Streaming Data From Azure Storage To Data Lake Store

In this article, I will explain about creating HDInsight clusters with accessing Azure Data Lake Store. The data which we process will be stored in Data Lake Store. Also, we can use default storage of Data Lake or we can add the additional storage account, so that the cluster related files will be stored in Blob storage.
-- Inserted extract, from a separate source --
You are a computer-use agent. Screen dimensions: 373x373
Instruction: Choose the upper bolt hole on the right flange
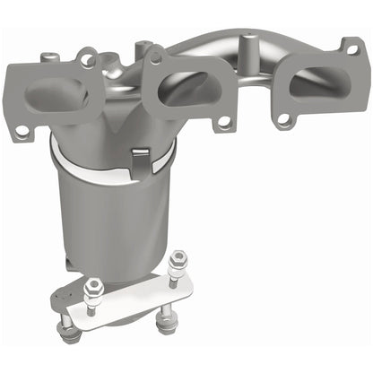(350, 47)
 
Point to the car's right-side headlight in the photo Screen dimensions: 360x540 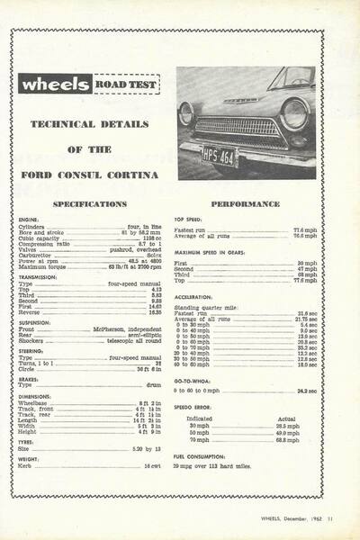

By using Data Lake Store, we can write the data from storm topology.

Prerequisites

  1. An active Azure subscription.
  2. An active Azure Data Lake Store.
  3. An active Azure storage

Step 1

Login into Azure portal.

Step 2

Before starting with HDInsight cluster, we need to create Hadoop clusters in HDInsight; you can refer the article http://www.c-sharpcorner.com/article/hdinsight-cluster-based-with-linux-in-azure/. And, we need to create a storage account.

Step 3

After creating HDInsight and storage account, search for stream analytics in search menu and click "Create Stream Analytics jobs".

 

Step 4

Now, we need to provide a small values for the stream analytics job and provide a unique name for the job name and create a new resource group with the location of the datacenter and click Create.

 

Step 5

After creation, a Window page will appear and from the left pane, click inputs and click Add.

 

Step 6

In the input blade, we need to provide the values given below.

Provide a name for input alias.

Select the source as blob storage.

Select the source type as data stream.

Select the storage account, which has been previously created.

Click Create.

 

Step 7

Switch to stream analytics job page and click Output tab and click Add.

 

Step 8

Now, in output blade, we need to provide the requirements given below.

Provide a name for the output alias and provide a name as well as for the path prefix pattern and click Create.

 

Step 9

I have provided an overview for running the stream analytics jobs only. We can run a query from the query tab given below, so that we can replace the queries for the input and the output.

 

Step 10

Click Save in top menu and click Overview tab. Click Start from the dialog box. We can select the custom time and set time + date. Click-> Start and the data will be processed on the time schedule, which we selected.